El más bajo de los tres se adelantó al resto. Los otros dos se dividieron para inspeccionar las habitaciones de la casa. En el piso superior, Don indicó a Baiba que se escondiera en un cuarto de baño. Después entró en un dormitorio que, por las fotos y la decoración, parecía el de la hija de Kopeikins. Ávido, agarró una cuerda para saltar y esperó a que uno de los matones subiera las escaleras.

En la lejanía, Don escuchó unas palabras en ruso fundirse con las pisadas agitadas del compañero. Los años de ninjutsu le proporcionaron la habilidad de anticiparse al oponente. Nada más hubo pisado el último escalón, el arquitecto tensó la cuerda sobre el cuello de un gigante aunque delgado hombre de pelo claro y corto. Se escuchó un ligero gemido. Don le asestó un golpe en el cráneo contra la pared y el hombre perdió el conocimiento. Una vez en el suelo, le pateó la cara hasta que se escuchó un fuerte crujido. La confusión llegó desde abajo. Raudo, le quitó el cuchillo que llevaba en el cinto y esperó a que el segundo subiera en su búsqueda. Apenas echó a correr hacia el piso de arriba, Don lo sorprendió rebanándole el cuello de un tajo sin que pudiera gritar. Una ráfaga de sangre manchó la pared blanca de la primera planta, el cuerpo se tambaleó y cayó al suelo. Después le arrebató la pistola, abrió la puerta del cuarto de baño y se la entregó a Baiba. La chica temblaba de miedo.

De nuevo, se escuchó un voceo en el piso de abajo. Debía darse prisa si quería salvarle el pellejo a Kopeikins. Al entrar en la casa, había estudiado la distribución de las habitaciones. Tenía que encontrar la forma de salir al exterior y entrar por una de las ventanas para sorprender al tercer hombre, sin que lo viese el que se encontraba en la calle. Abrió una de las ventanas del dormitorio y escuchó un fuerte grito de dolor procedente de la garganta de Kopeikins. Salió al exterior, bajó dando un pequeño salto y bordeó la parcela hasta llegar a la ventana de la cocina. Al entrar de nuevo, vislumbró a lo lejos al hombre, con un palo de golf, golpeando al viejo en el suelo. Si se acercaba, cabía la posibilidad de que el otro reaccionara a tiempo. Encontró la mirada del viejo letón en el suelo, gritándole que se diera prisa. La puerta de la vivienda estaba abierta, por lo que un movimiento brusco llamaría la atención del último esbirro. Con el pulso acelerado, dio una profunda respiración y buscó claridad entre tanta adrenalina. Los golpes del palo metálico al impactar contra el cuerpo de Kopeikins resonaban en el salón. Si no hacía algo, pronto dejaría de resistirse. Se descalzó, caminó hasta el hombre con sigilo y, sin nada más que la fuerza de sus brazos, agarrotó el cuello del matón hasta asfixiarlo.

Sonó un fuerte ruido y el cuerpo se volvió pesado y robusto sobre el arquitecto. Kopeikins se lastimaba de dolor en el suelo.

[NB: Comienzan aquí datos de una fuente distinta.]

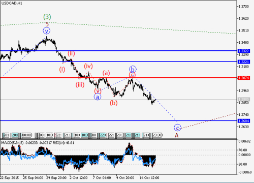Select the blue circled 'b' wave marker
Image resolution: width=254 pixels, height=183 pixels.
(133, 69)
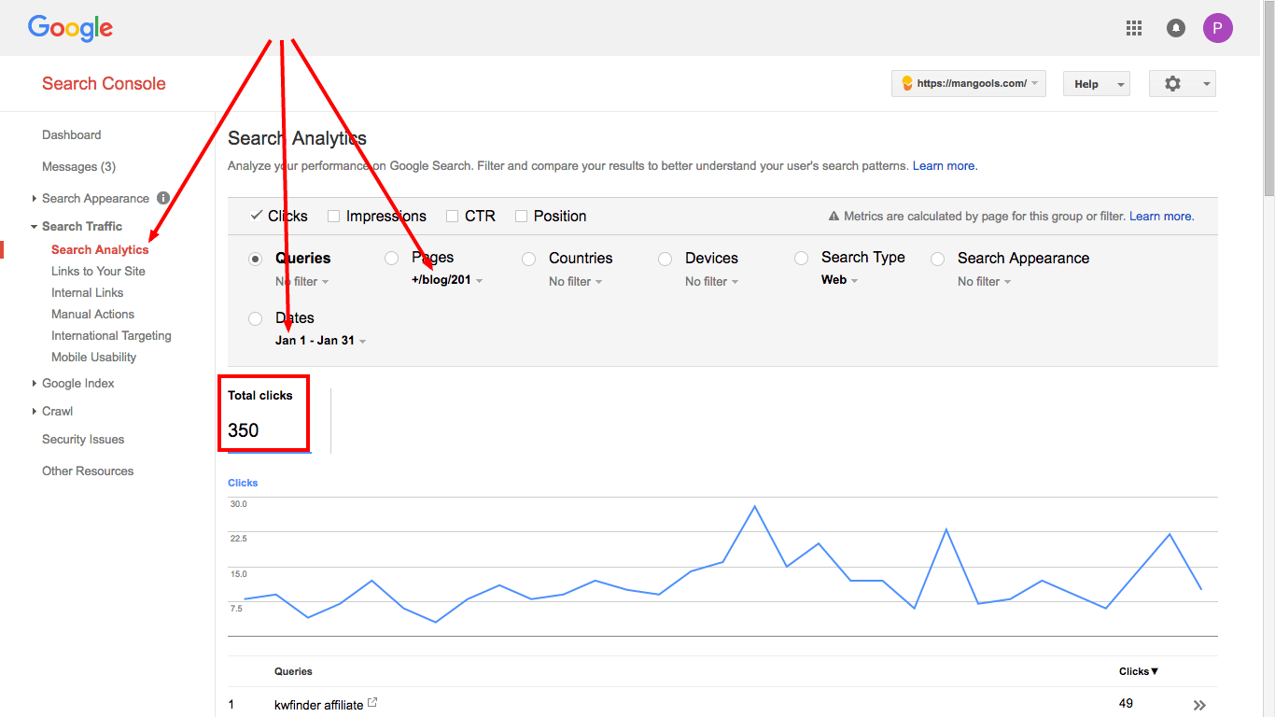Screen dimensions: 1275x717
Task: Select Links to Your Site in sidebar
Action: (x=98, y=271)
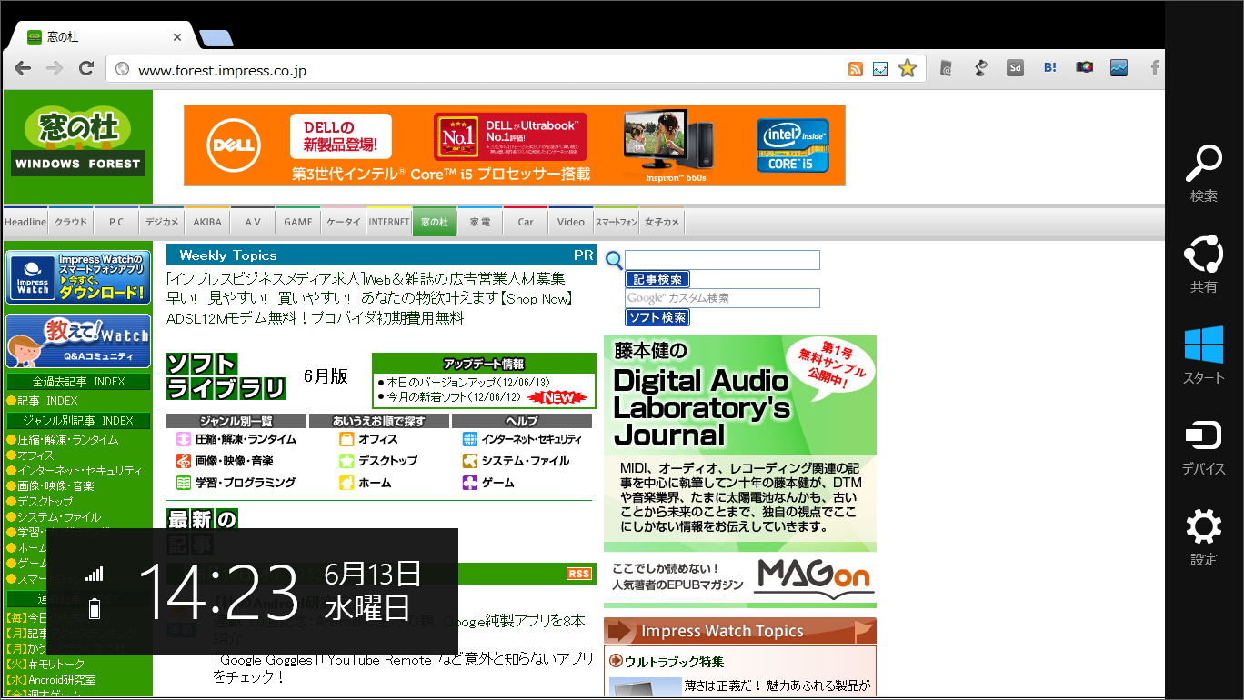Click the RSS feed icon in address bar

(x=856, y=67)
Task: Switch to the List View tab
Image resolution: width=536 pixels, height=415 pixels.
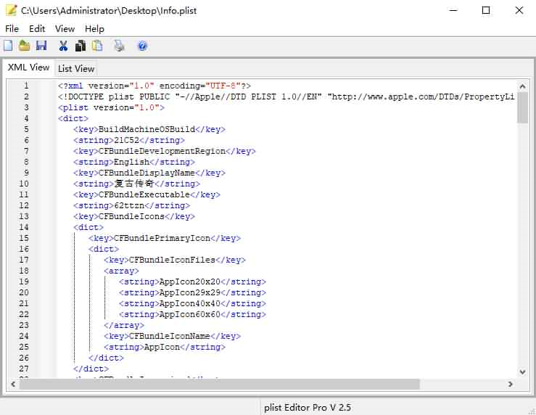Action: [76, 69]
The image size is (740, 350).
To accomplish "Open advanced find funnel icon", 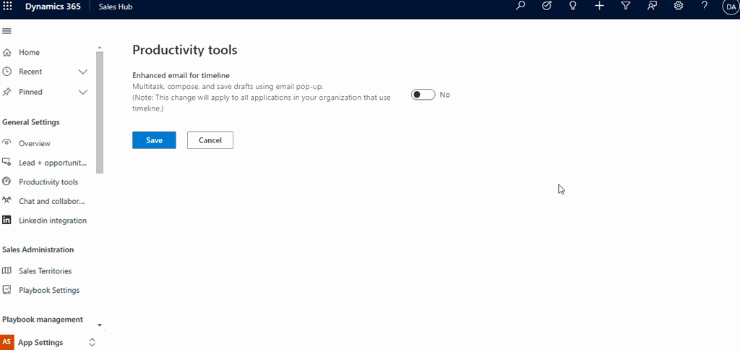I will coord(626,7).
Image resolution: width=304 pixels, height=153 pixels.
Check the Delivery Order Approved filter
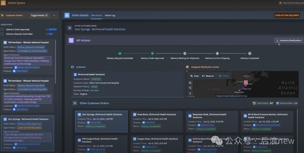tap(2, 29)
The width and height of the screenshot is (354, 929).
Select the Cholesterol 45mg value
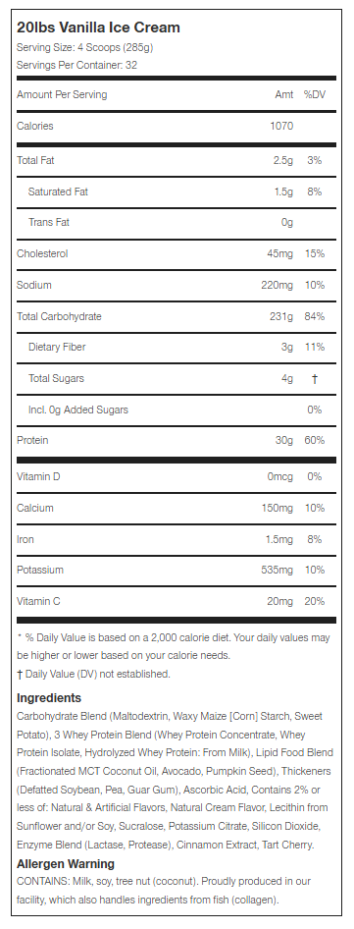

Un silencio tenebroso se hizo con el salón.

Se escuchó la puerta del coche. Las pisadas entraron en la parcela. Habían llamado la atención del último hombre. Sin tiempo para reaccionar, Don avistó a lo lejos el rostro del ruso con una pistola en la mano y la mirada descontrolada al encontrar a su compañero inconsciente. Cerró los ojos y apretó las mandíbulas. El corazón le latió con fuerza y se escuchó un disparo procedente de las escaleras. El torso de aquel tipo se desplazó hacia atrás. Después, un segundo disparo y hasta un tercero que lo dejó tirado en el suelo. Un fuerte grito desolador llenó la sala.

Baiba sujetaba el arma con las dos manos. Los brazos de la chica temblaban como las extremidades del viejo letón.

El ruido sirenas de policía procedentes del exterior se acercaba a la vivienda.

Tanto Don como la chica debían desaparecer de allí.

Pronto Bogdánov recibiría el mensaje.